Eleventh Special Report

The Culture Media and Sport Committee published its Ninth Report of Session 2022–23, Football governance (HC 1288), on 30 June 2023. The Government response was received on 15 September 2023 and is appended to this report.

Appendix: Government Response

Introduction

The Government welcomes the Culture, Media and Sport (CMS) Committee’s report on Football Governance and the Committee’s broad support of the proposals set out within the White Paper ‘A Sustainable Future – Reforming Club Football Governance’. The Government appreciates the Committee’s ongoing work and input to improve the governance of UK sport. We particularly recognise that effective governance is crucial to protect the long-term sustainability of our national sport.
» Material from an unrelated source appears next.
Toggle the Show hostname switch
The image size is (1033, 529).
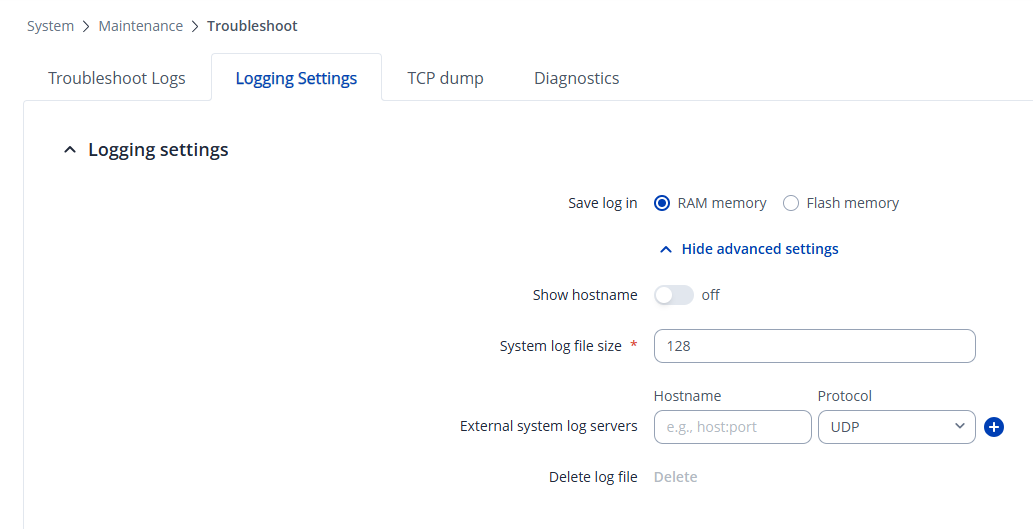[673, 295]
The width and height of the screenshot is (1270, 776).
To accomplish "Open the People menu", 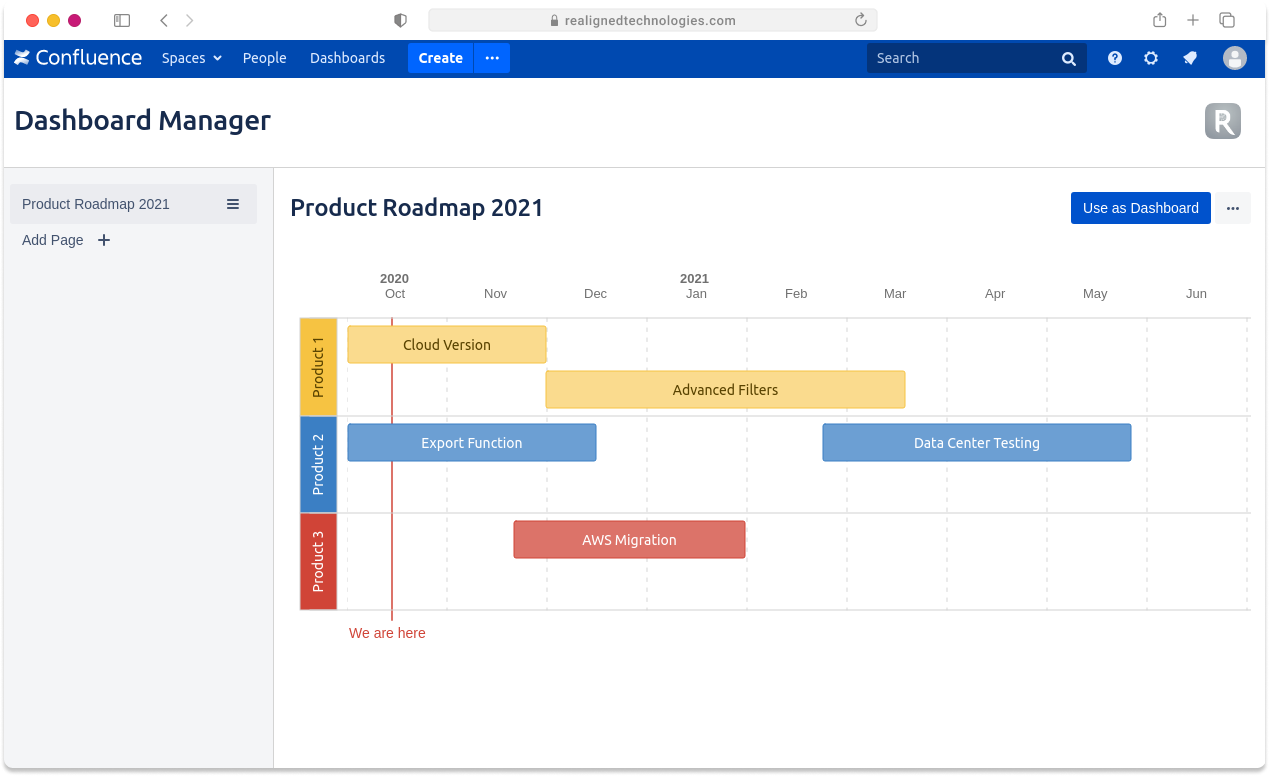I will (264, 58).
The Government has been clear that English football is an undeniable global success story that should be celebrated, protected and promoted. But there are long-standing issues in the game. Too often, clubs across the football pyramid are being run in financially unsustainable ways with little thought for the history or future of the club, or for its fans.

The White Paper set out a comprehensive plan to address these issues and to introduce an independent regulator for English football clubs, with the primary strategic purpose of ensuring that English football is sustainable and resilient, for the benefit of fans and the local communities they serve. This will help to protect our national game, build secure foundations for clubs and ensure fans are always in their rightful place at the heart of football.

While we recognise and welcome the steps already taken by industry to strengthen existing rules since the publication of the White Paper, this alone will not ensure long-term financial sustainability. Reform remains necessary, and government intervention is needed to effect this reform.

The Government is working at pace to deliver and remains committed to legislating to put the Independent Football Regulator on a statutory footing as soon as parliamentary time allows. We recently published our response to the football governance consultation in September 2023.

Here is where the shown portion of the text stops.